The Orinoco River is one of the longest rivers in South America, at 2,250km. 76% of the River is in Venezuela and the remainder is in Colombia. There are four stretches in unequal length: the Upper Orinoco (286 km), Middle Orinoco (805 km), Lower Orinoco (959 km) and the Delta Amacuro (200 km). The River is home to more than 1,000 fish species, some of which are important to the aquarium trade. The three tetra species that I'm going to keep, all native to the Orinoco, are: Paracheirodon axelrodi (cardinal tetra), Hemigrammus rhodostomus (rummy-nose tetra) and Hyphessobrycon sweglesi (red phantom tetra).

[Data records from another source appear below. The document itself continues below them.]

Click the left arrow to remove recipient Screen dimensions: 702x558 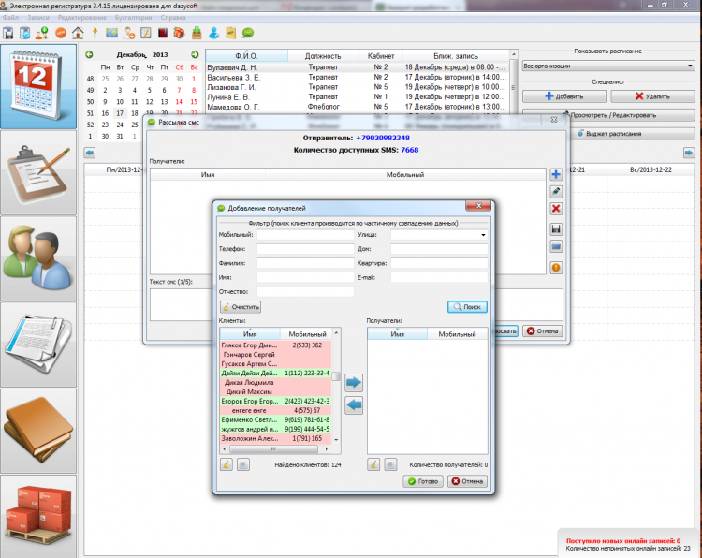[x=354, y=404]
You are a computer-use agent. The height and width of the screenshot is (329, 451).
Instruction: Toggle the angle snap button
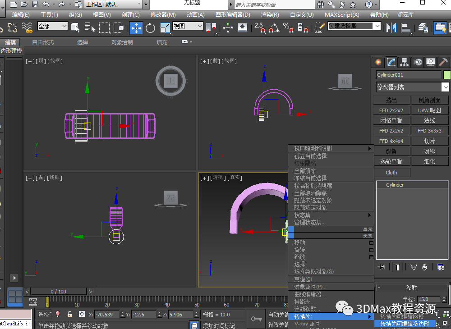point(273,27)
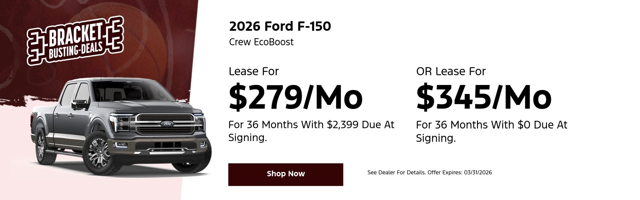Select the 2026 Ford F-150 heading
Screen dimensions: 640x200
pos(280,26)
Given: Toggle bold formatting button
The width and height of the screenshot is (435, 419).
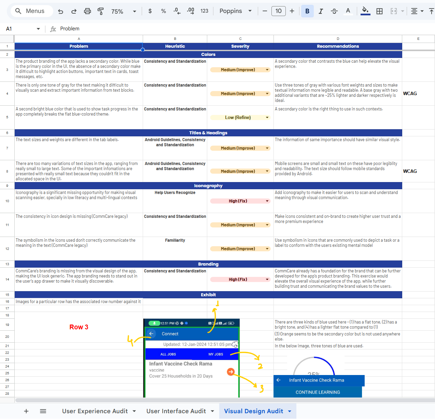Looking at the screenshot, I should (x=307, y=11).
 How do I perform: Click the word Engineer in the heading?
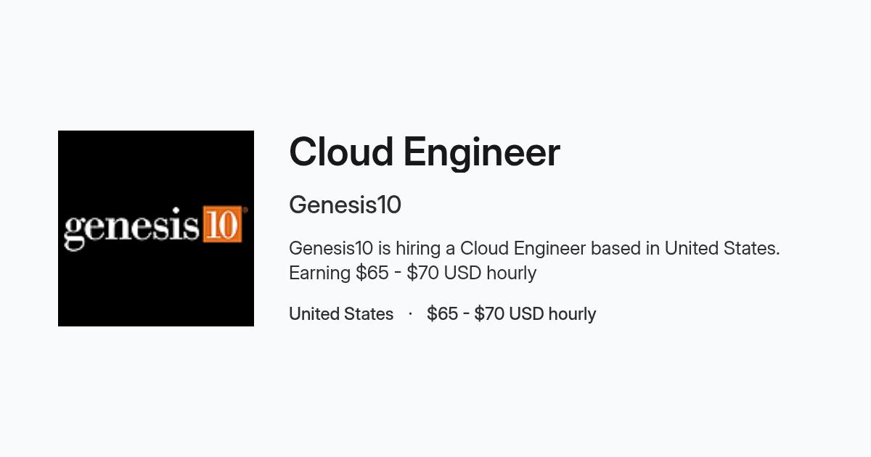pos(481,154)
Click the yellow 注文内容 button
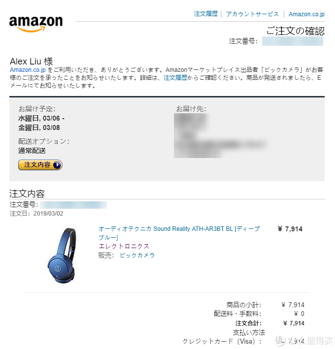335x349 pixels. tap(40, 165)
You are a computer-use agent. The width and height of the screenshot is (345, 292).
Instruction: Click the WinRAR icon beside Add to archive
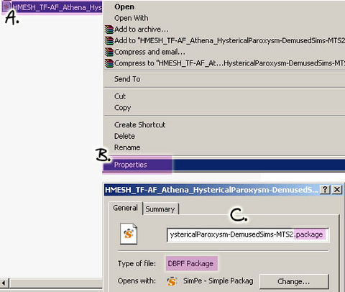pos(109,29)
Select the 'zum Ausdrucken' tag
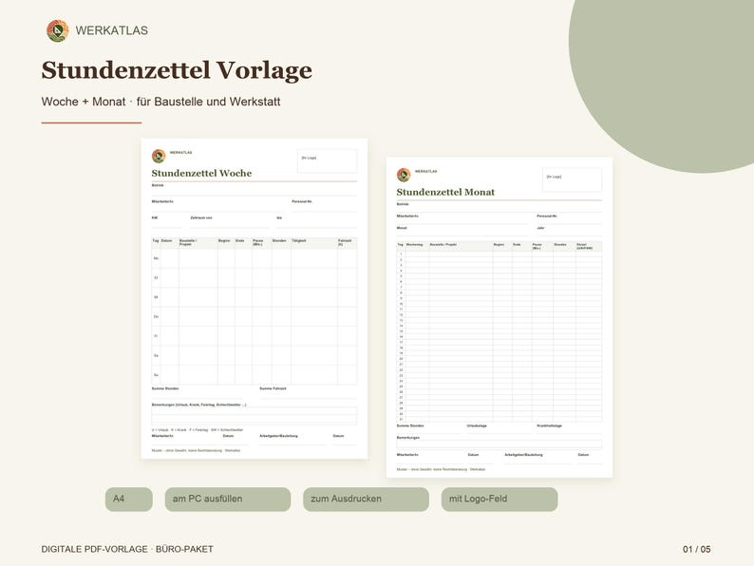The height and width of the screenshot is (566, 754). (366, 500)
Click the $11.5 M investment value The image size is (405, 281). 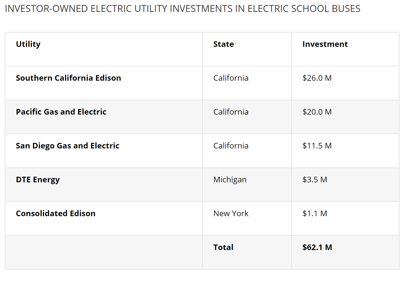tap(317, 146)
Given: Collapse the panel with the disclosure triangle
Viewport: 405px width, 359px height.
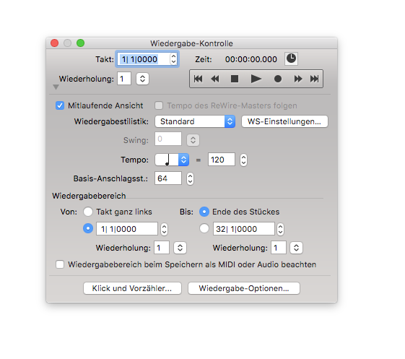Looking at the screenshot, I should coord(56,87).
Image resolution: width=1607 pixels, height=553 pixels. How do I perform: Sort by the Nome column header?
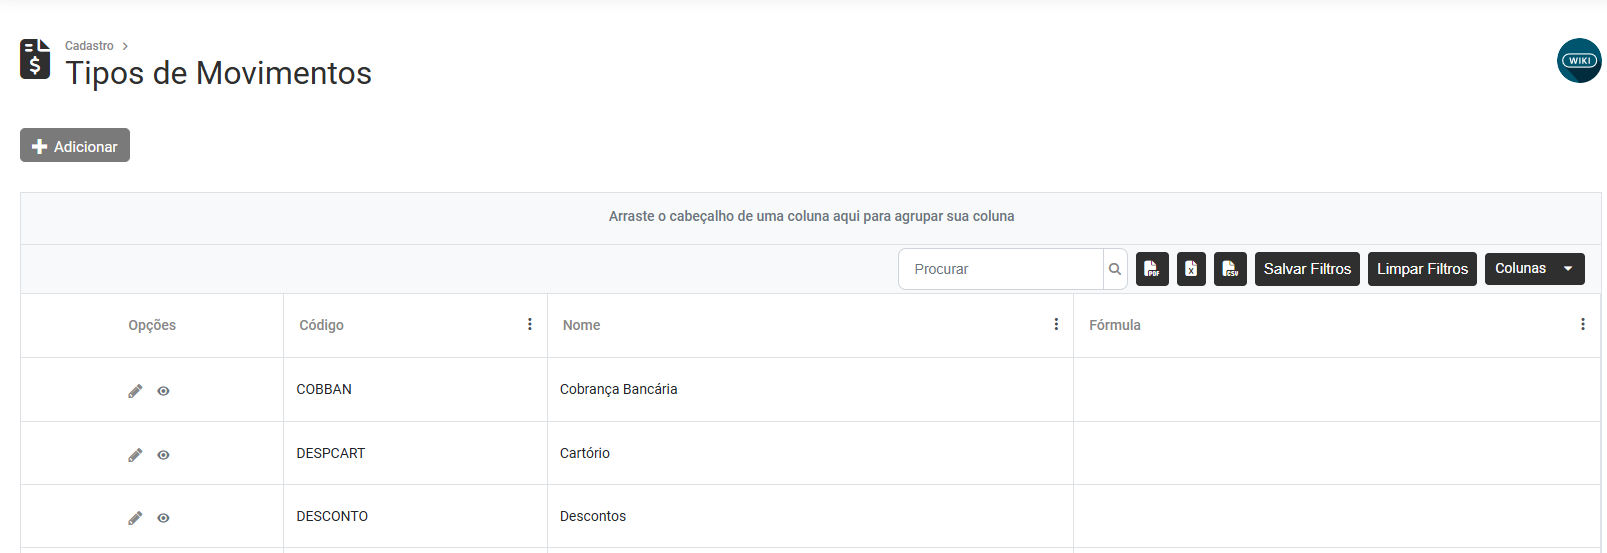tap(582, 325)
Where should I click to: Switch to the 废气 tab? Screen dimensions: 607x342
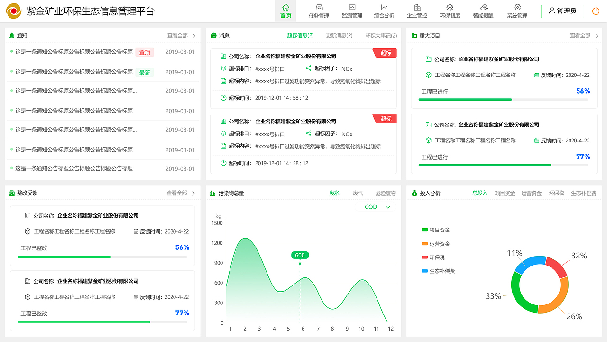358,193
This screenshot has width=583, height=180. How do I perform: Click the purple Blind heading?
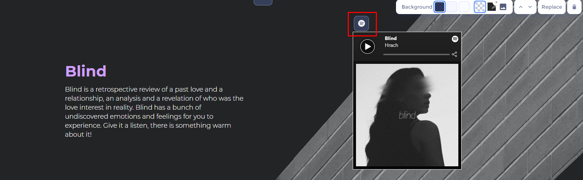coord(86,71)
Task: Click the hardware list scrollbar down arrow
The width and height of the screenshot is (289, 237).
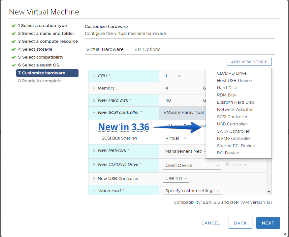Action: [x=269, y=192]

The three tetra species are native to the basin and the upper Orinoco respectively. Paracheirodon axelrodi also lives in the Rio Negro basin, which contain blackwater and tannin-induced environments, while there is a separate species of Hemigrammus, discovered in 1986, Hemigrammus bleheri, also native to the Rio Negro basin. Hyphessobrycon sweglesi is native to the Orinoco drainage basin. All of the three native tetra species live in slightly-acidic to neutral water and a slightly different temperature range. The school sizes for the three species in this project are:

Cardinal: 9 (6 existing, 3 new)

Rummy-nose: 8

Red phantom: 7

The aquarium

The aquarium used for the project is a Juwel Lido 200 tank (65cm height, 71cm length, 51cm diameter). According to the Tropical Fish Forums aquarium calculator, in actuality it holds 235 litres (62 US gallons) in size in the same specifications. Modifications can be made for the aquarium with the removal of the space-taking internal filter and silicone that goes with it. It will be replaced with a similar filter that's easy to clean and maintain. The aquarium comes with a cabinet for storage of fish supplies (i.e. fish flakes) and a power plug.

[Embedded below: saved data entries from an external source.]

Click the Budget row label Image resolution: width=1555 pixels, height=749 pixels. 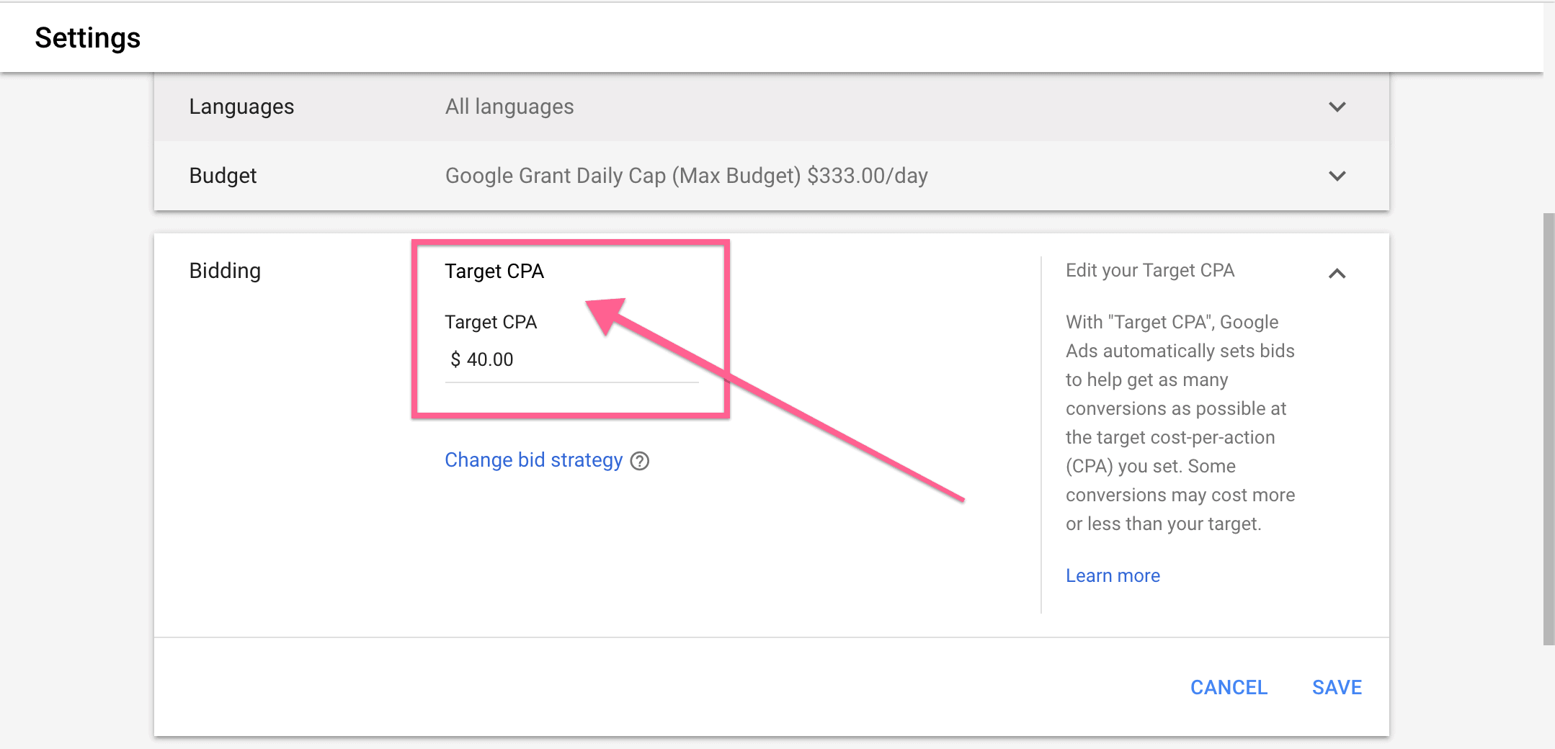click(223, 176)
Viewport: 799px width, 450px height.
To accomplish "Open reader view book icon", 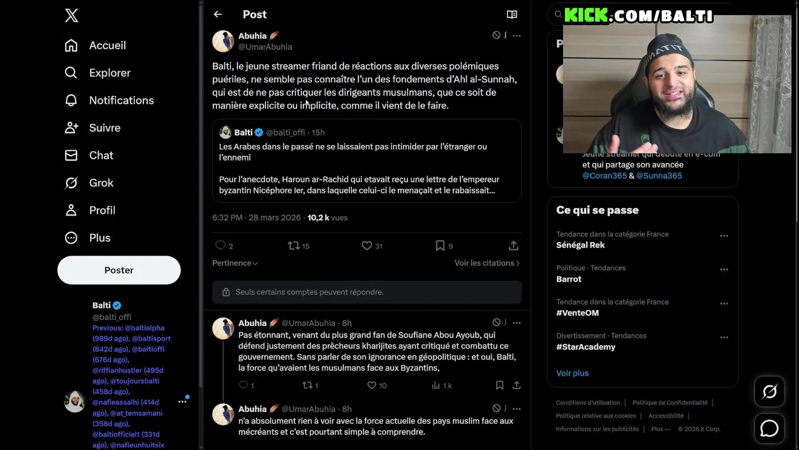I will coord(512,14).
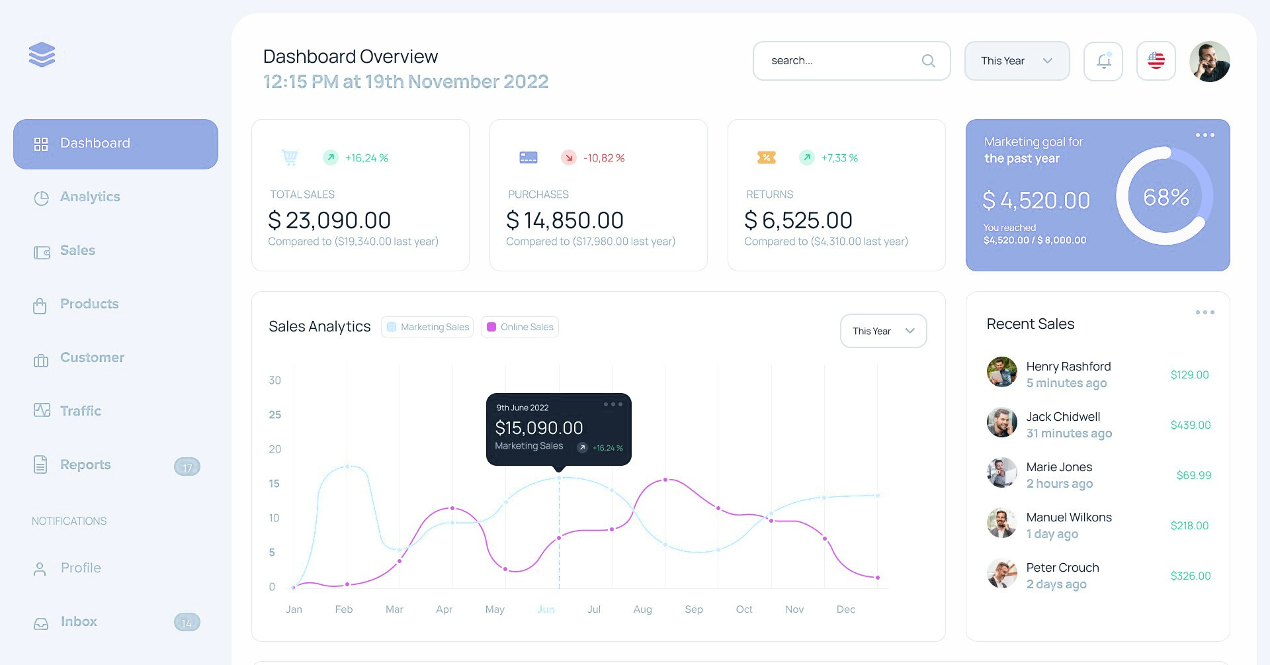Go to Analytics in the sidebar

point(90,197)
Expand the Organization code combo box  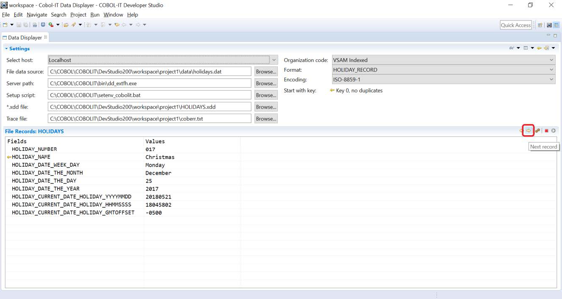551,60
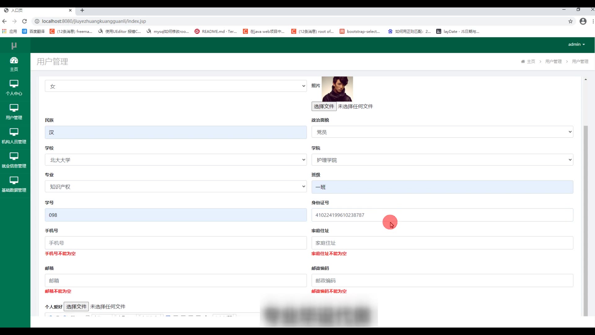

Plants used for the setup include Helanthium tenellum, Sagittaria subulata and Ceratophyllum demersum, the first two which are native to the Orinoco. Some of the plants are fast-growers and some require more light and cO2 than others. Ceratophyllum demersum is a declared pest in Tasmania and New Zealand. However, it is permitted in Western Australia.

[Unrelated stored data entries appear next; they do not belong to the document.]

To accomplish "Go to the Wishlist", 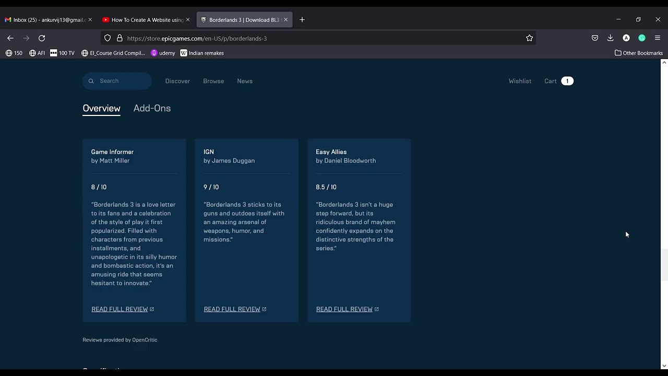I will 520,81.
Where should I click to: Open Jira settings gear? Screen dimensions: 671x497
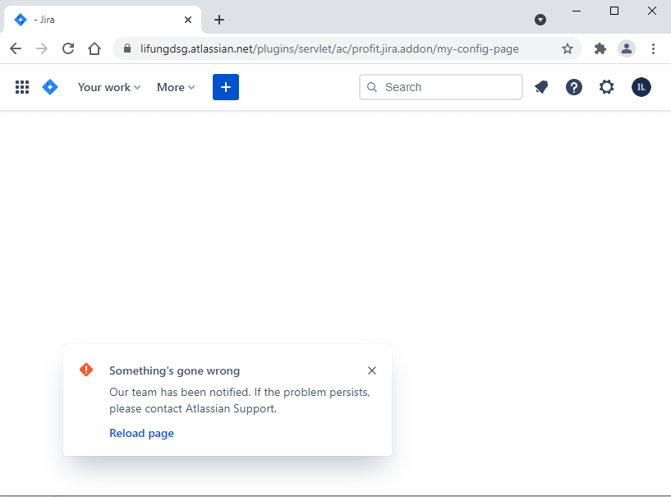pyautogui.click(x=606, y=87)
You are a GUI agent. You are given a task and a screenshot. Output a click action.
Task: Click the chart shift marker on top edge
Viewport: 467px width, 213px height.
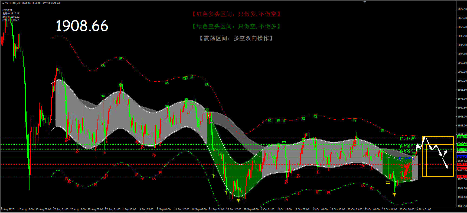tap(365, 2)
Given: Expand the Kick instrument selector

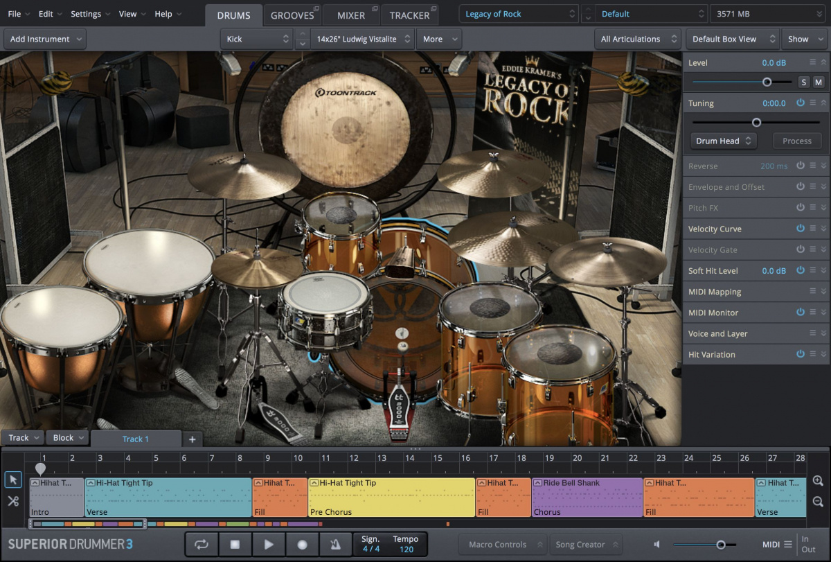Looking at the screenshot, I should pos(256,39).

Planning before making the project is vital for a good Orinoco biotope. Sketching some designs and ideas for the Juwel Lido 200 and making some changes will help bring the vision of the biotope to life. To recreate the Orinoco's wet and dry season, a submersible pump with an automated timer may be needed to raise and lower the water level. The wet season will involve less water changes and more feedings, and the dry season is the opposite. The optional HeliaLux Spectrum with the SmartControl helps with dimming and the times of the day. This, to be used for the biotope, will help make the intended project more realistic and makes a less stressful environment for the three tetra species. Tetras can be stressed when the lighting is too bright, so the HeliaLux Spectrum and its SmartControl will fix the problem.

The 6 existing Paracheirodon axelrodi have been living with a small group of the aggressive Hasemania nana (silvertip tetra), native to the Sao Francisco basin in Brazil. The tank itself is a 30cm length 45cm height 30cm diameter 10 gallon tank, which is too small for both species. But the 6 Paracheirodon axelrodi need to be moved into the Juwel Lido 200 to reduce the amount of stress they had from Hasemania nana. The Hasemania nana was the first fish to be put in the 10 gallon and the Paracheirodon axelrodi were next. This, however, turned into stressed fish and fin nippers chasing the others. This problem will be eventually solved by separating the two species away from each other, with Paracheirodon axelrodi being moved into the 235 litre tank.

All the things mentioned are important for the Orinoco project and its educational value. The goal of the aquarium project is to educate and share important information about the Orinoco River and its unique ecosystems. Research is very important in making a biotope, learning about the fishes' natural habitat and how to recreate it accurately and realistically is key. Simulating the wet and dry seasons, for example, can be hard to maintain properly, but it will help benefit the tetras' wellbeing. Just remember to do it gradually in order to reduce stress.

I'll have to wait a long time until mum and dad give the green light on the project. Let's hope my current cardinal tetras don't die before the project begins.